§ **Goal of the exercise**: The reply to the records below should contain exactly the lines from the line with "Poids [combobox] (94, 1127)" through the line with "[image 6] (100, 152)", and nothing besides.

(Items from a data source)
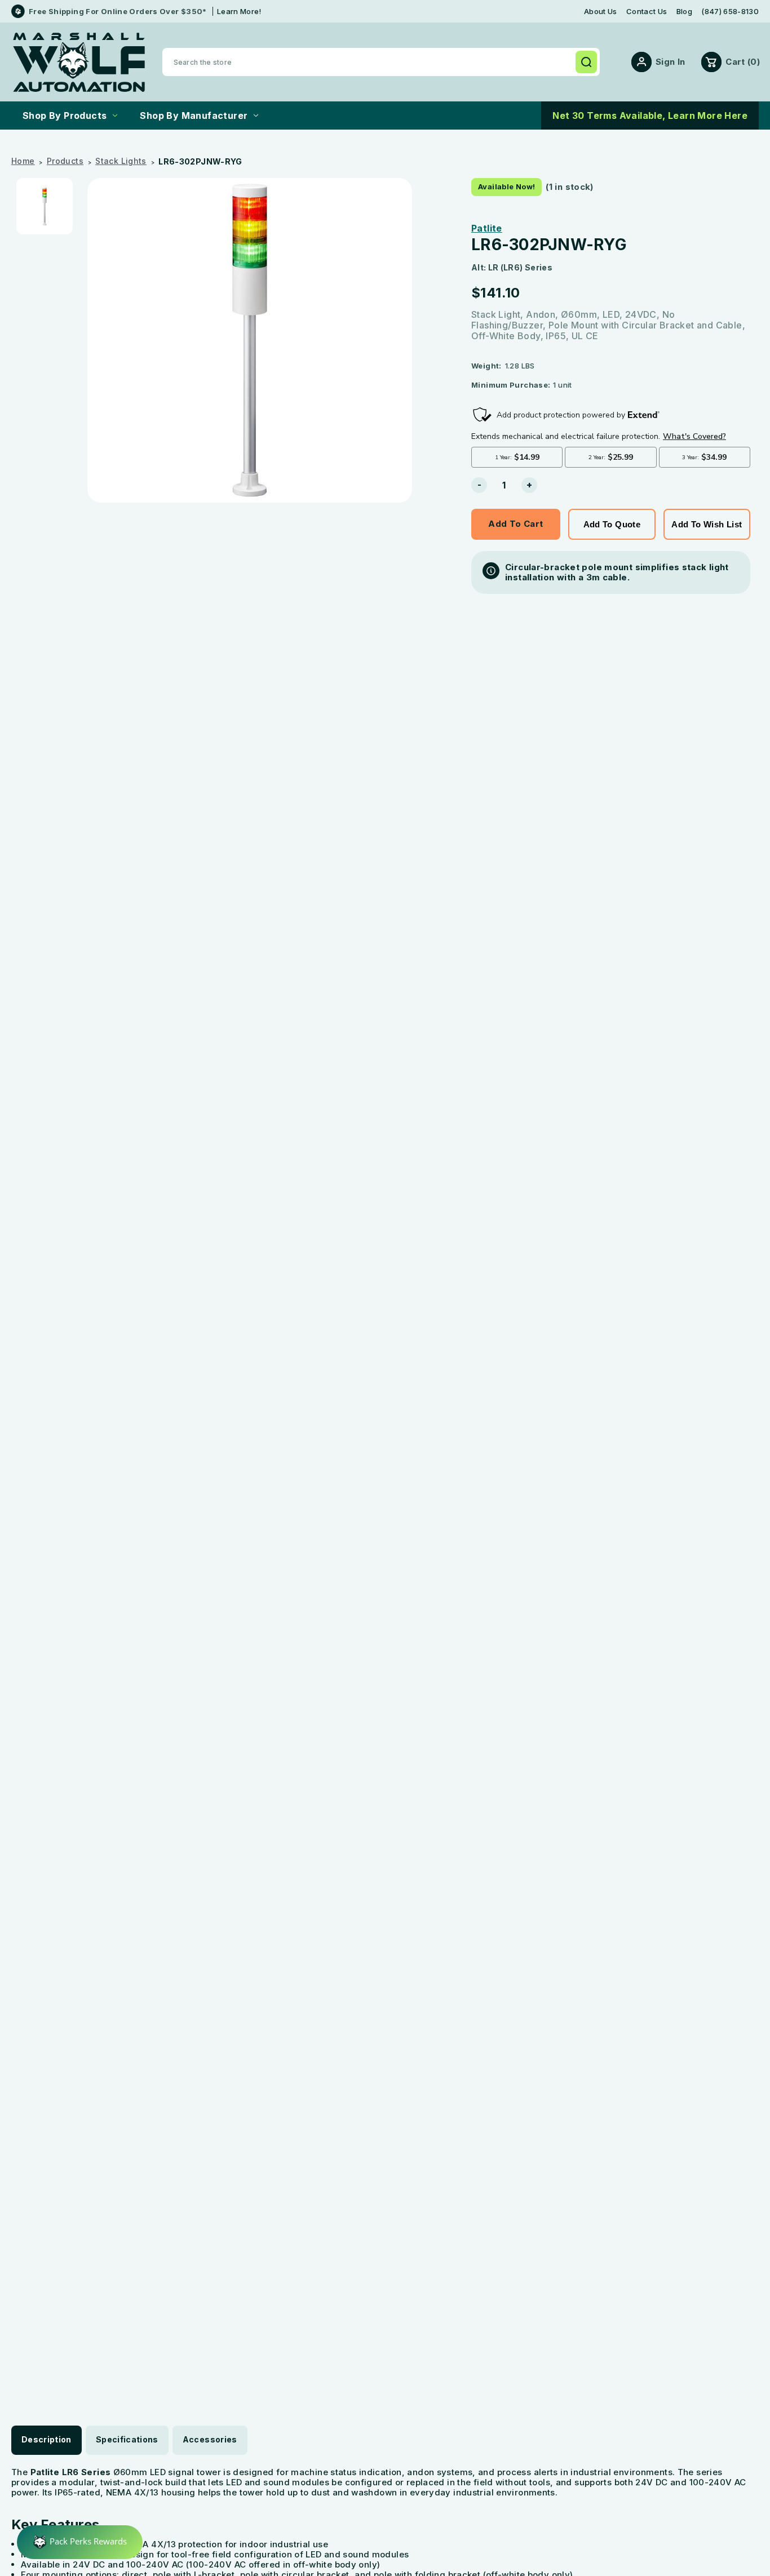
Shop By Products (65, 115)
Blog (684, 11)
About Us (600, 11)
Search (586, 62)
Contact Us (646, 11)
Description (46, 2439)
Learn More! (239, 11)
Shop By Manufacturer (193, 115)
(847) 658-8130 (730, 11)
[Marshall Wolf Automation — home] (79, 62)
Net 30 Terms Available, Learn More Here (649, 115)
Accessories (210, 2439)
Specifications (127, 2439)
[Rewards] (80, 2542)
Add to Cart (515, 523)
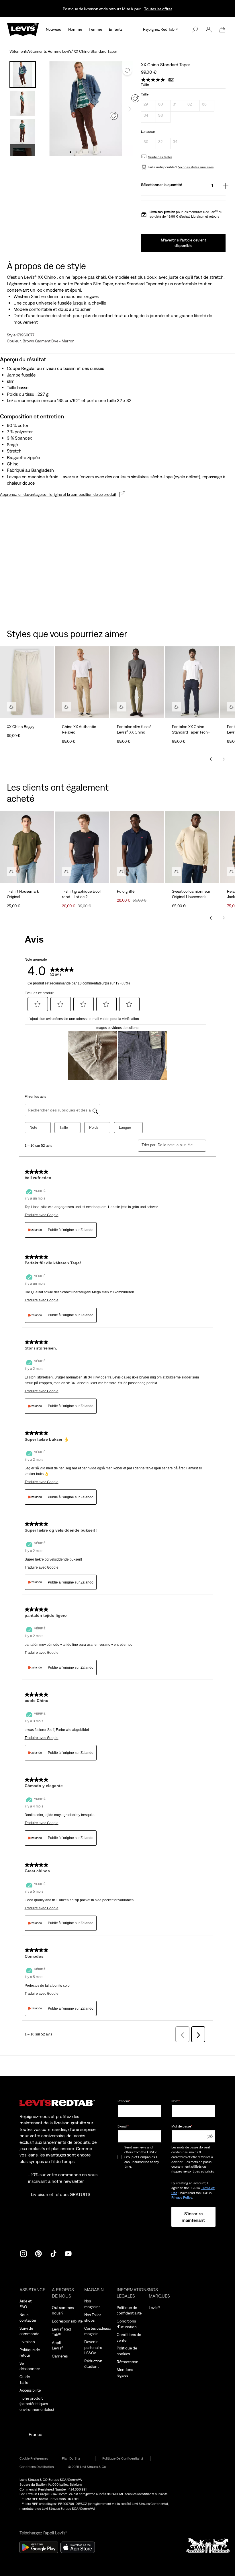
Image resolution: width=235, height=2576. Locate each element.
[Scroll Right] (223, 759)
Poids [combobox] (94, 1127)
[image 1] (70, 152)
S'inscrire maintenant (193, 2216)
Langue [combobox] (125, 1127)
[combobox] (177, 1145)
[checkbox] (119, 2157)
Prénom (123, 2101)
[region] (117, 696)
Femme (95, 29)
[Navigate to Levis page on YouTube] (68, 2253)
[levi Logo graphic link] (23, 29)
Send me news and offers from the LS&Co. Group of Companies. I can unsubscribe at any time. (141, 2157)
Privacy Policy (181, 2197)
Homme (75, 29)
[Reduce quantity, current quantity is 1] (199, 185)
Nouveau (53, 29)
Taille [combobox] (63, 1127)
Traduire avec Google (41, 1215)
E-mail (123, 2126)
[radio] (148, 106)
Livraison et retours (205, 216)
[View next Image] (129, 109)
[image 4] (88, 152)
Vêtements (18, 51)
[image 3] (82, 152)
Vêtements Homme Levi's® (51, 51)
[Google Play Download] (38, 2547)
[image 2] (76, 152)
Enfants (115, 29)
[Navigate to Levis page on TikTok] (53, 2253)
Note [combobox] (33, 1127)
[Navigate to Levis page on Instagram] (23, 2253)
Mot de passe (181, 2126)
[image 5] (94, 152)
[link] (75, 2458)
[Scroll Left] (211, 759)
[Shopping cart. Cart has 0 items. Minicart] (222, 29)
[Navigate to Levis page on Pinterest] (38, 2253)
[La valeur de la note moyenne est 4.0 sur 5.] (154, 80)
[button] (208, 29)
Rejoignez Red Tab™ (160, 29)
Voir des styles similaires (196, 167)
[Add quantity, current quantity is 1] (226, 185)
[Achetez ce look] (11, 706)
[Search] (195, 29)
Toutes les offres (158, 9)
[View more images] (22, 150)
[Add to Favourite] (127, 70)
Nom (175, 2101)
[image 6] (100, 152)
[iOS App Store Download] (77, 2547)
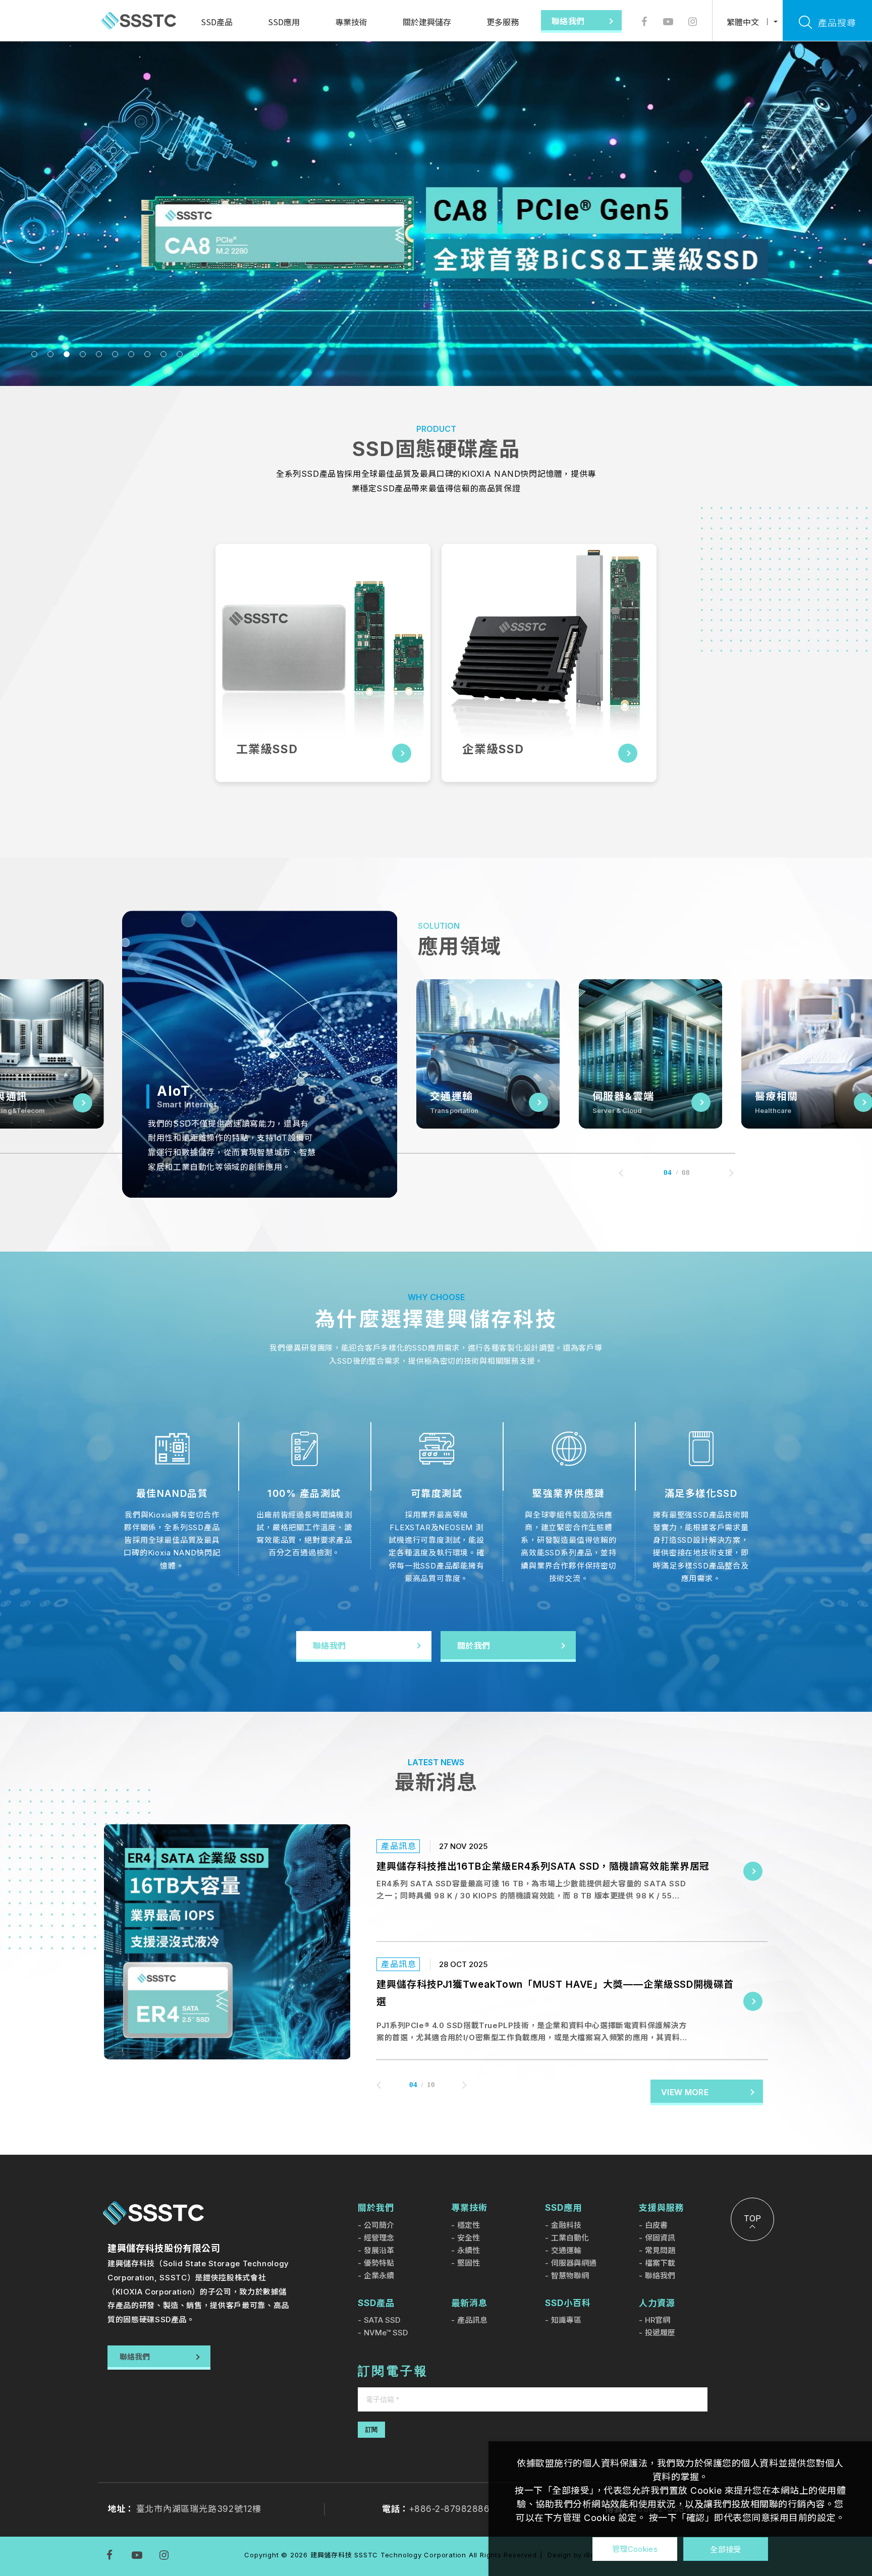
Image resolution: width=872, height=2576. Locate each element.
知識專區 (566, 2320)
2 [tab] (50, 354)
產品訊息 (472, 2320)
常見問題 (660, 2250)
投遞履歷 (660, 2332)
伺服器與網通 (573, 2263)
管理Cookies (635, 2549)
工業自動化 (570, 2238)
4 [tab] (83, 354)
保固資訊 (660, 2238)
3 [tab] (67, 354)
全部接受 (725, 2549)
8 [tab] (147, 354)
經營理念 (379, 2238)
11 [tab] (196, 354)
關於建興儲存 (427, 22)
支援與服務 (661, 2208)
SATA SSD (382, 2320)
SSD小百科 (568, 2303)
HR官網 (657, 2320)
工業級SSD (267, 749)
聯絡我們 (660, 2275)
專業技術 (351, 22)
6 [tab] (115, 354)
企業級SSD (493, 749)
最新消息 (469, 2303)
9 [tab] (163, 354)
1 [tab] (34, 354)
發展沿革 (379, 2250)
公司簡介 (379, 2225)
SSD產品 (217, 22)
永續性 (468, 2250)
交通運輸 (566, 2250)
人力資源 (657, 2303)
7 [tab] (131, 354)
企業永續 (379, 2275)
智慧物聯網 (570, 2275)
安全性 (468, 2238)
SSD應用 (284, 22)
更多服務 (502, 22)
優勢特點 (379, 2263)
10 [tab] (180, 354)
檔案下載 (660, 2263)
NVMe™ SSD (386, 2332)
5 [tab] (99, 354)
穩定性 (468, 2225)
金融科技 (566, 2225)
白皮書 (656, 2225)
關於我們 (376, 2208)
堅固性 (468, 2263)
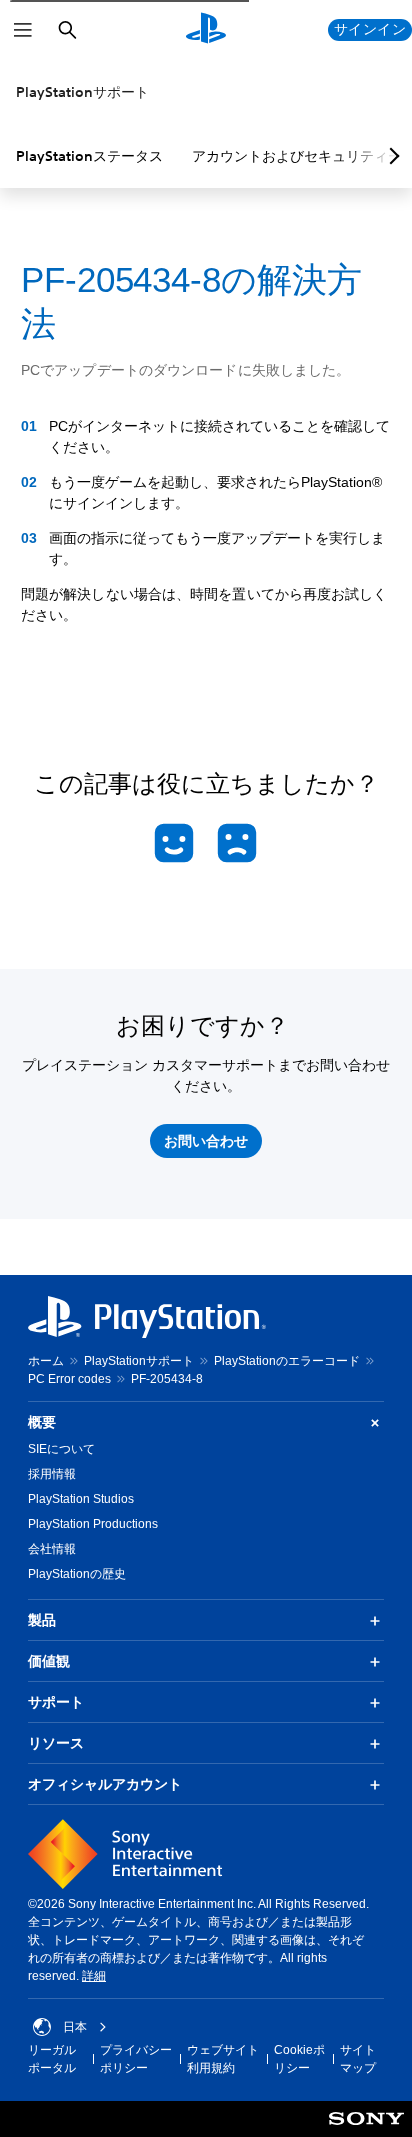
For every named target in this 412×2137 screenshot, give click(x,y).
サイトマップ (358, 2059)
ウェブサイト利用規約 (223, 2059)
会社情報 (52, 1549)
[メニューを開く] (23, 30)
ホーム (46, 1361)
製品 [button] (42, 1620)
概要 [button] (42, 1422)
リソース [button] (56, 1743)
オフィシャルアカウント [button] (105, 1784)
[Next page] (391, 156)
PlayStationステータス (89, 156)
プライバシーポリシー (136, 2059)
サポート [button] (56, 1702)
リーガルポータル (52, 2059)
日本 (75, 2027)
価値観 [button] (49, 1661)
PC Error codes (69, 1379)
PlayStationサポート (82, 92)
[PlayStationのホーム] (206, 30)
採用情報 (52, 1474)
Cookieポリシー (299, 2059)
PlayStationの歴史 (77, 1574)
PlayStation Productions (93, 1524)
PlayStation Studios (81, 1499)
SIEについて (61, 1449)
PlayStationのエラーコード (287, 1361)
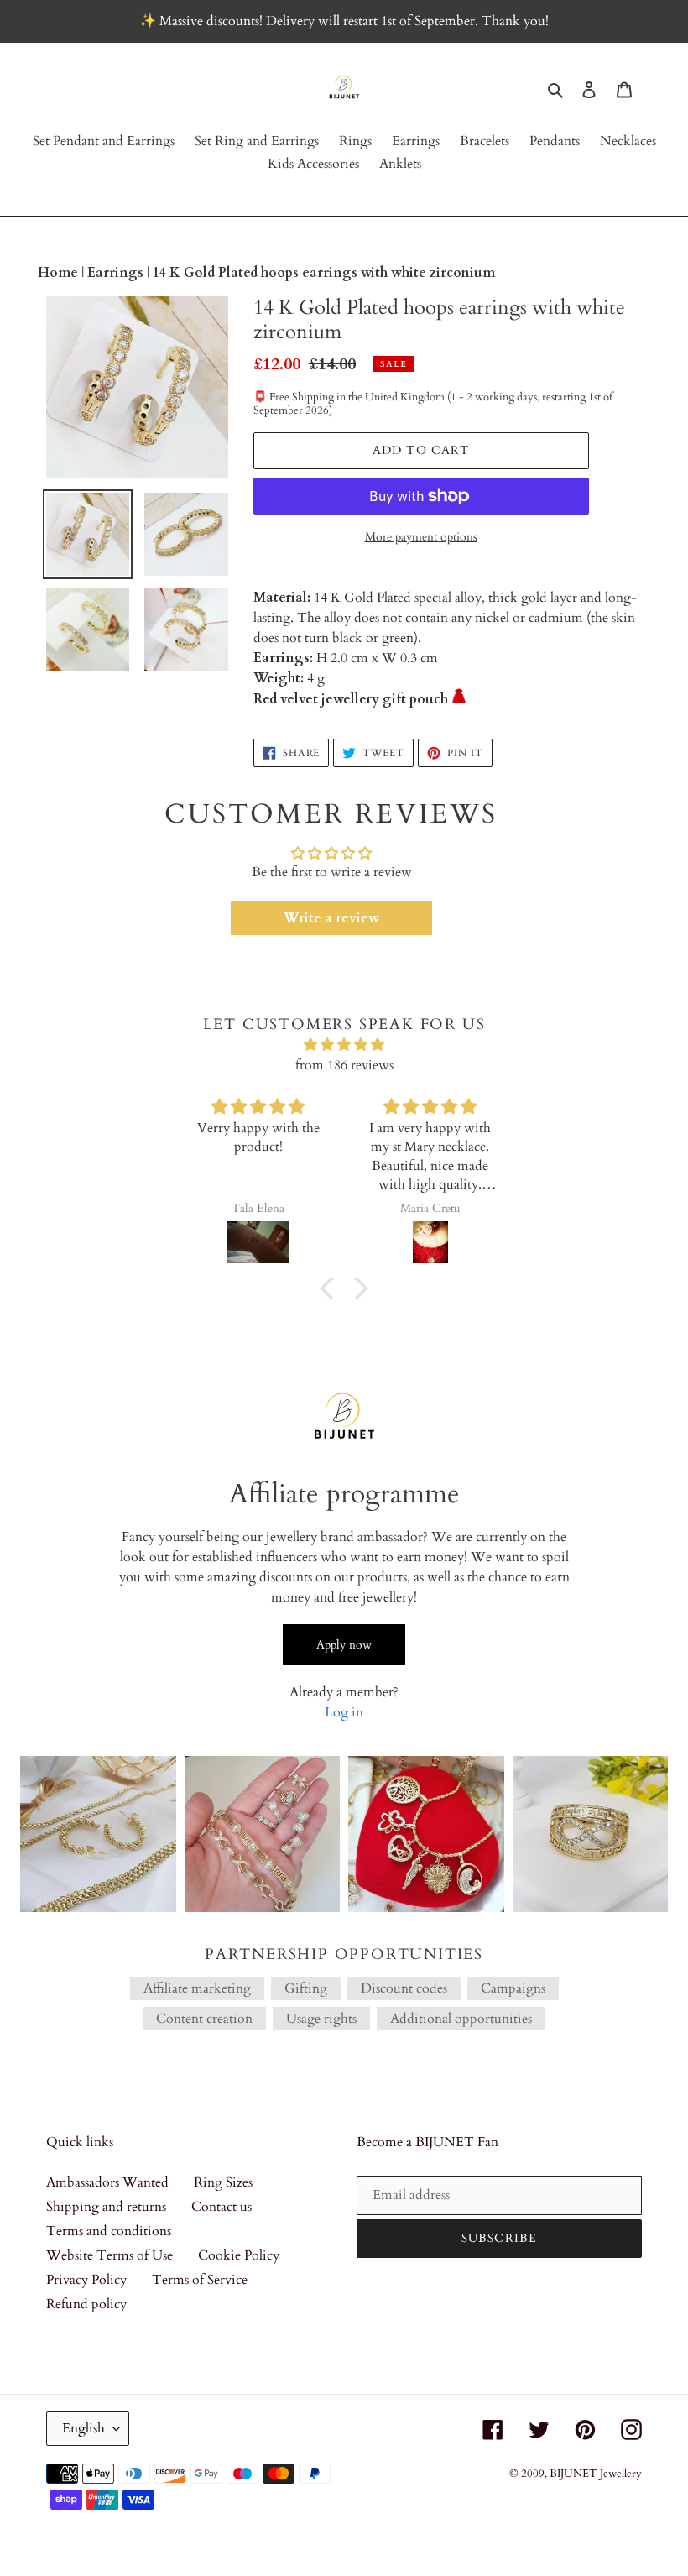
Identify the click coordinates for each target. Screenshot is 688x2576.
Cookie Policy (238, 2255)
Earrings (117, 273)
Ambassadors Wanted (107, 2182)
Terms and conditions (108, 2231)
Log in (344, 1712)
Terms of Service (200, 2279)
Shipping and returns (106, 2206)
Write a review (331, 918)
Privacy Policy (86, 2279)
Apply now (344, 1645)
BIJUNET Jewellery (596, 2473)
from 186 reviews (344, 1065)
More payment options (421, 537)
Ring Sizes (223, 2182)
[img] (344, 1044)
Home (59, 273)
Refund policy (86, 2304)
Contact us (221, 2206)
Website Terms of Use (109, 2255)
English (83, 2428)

§ **Task result**:
Poids [combobox] (94, 1127)
[image 1] (70, 152)
S'inscrire maintenant (193, 2216)
Langue [combobox] (125, 1127)
[combobox] (177, 1145)
[checkbox] (119, 2157)
Prénom (123, 2101)
[region] (117, 696)
Femme (95, 29)
[Navigate to Levis page on YouTube] (68, 2253)
[levi Logo graphic link] (23, 29)
Send me news and offers from the LS&Co. Group of Companies. I can unsubscribe at any time. (141, 2157)
Privacy Policy (181, 2197)
Homme (75, 29)
[Reduce quantity, current quantity is 1] (199, 185)
Nouveau (53, 29)
Taille [combobox] (63, 1127)
Traduire avec Google (41, 1215)
E-mail (123, 2126)
[radio] (148, 106)
Livraison et retours (205, 216)
[View next Image] (129, 109)
[image 4] (88, 152)
Vêtements (18, 51)
[image 3] (82, 152)
Vêtements Homme Levi's® (51, 51)
[Google Play Download] (38, 2547)
[image 2] (76, 152)
Enfants (115, 29)
[Navigate to Levis page on TikTok] (53, 2253)
Note [combobox] (33, 1127)
[Navigate to Levis page on Instagram] (23, 2253)
Mot de passe (181, 2126)
[image 5] (94, 152)
[link] (75, 2458)
[Scroll Left] (211, 759)
[Shopping cart. Cart has 0 items. Minicart] (222, 29)
[Navigate to Levis page on Pinterest] (38, 2253)
[La valeur de la note moyenne est 4.0 sur 5.] (154, 80)
[button] (208, 29)
Rejoignez Red Tab™ (160, 29)
Voir des styles similaires (196, 167)
[Add quantity, current quantity is 1] (226, 185)
[Achetez ce look] (11, 706)
[Search] (195, 29)
Toutes les offres (158, 9)
[View more images] (22, 150)
[Add to Favourite] (127, 70)
Nom (175, 2101)
[image 6] (100, 152)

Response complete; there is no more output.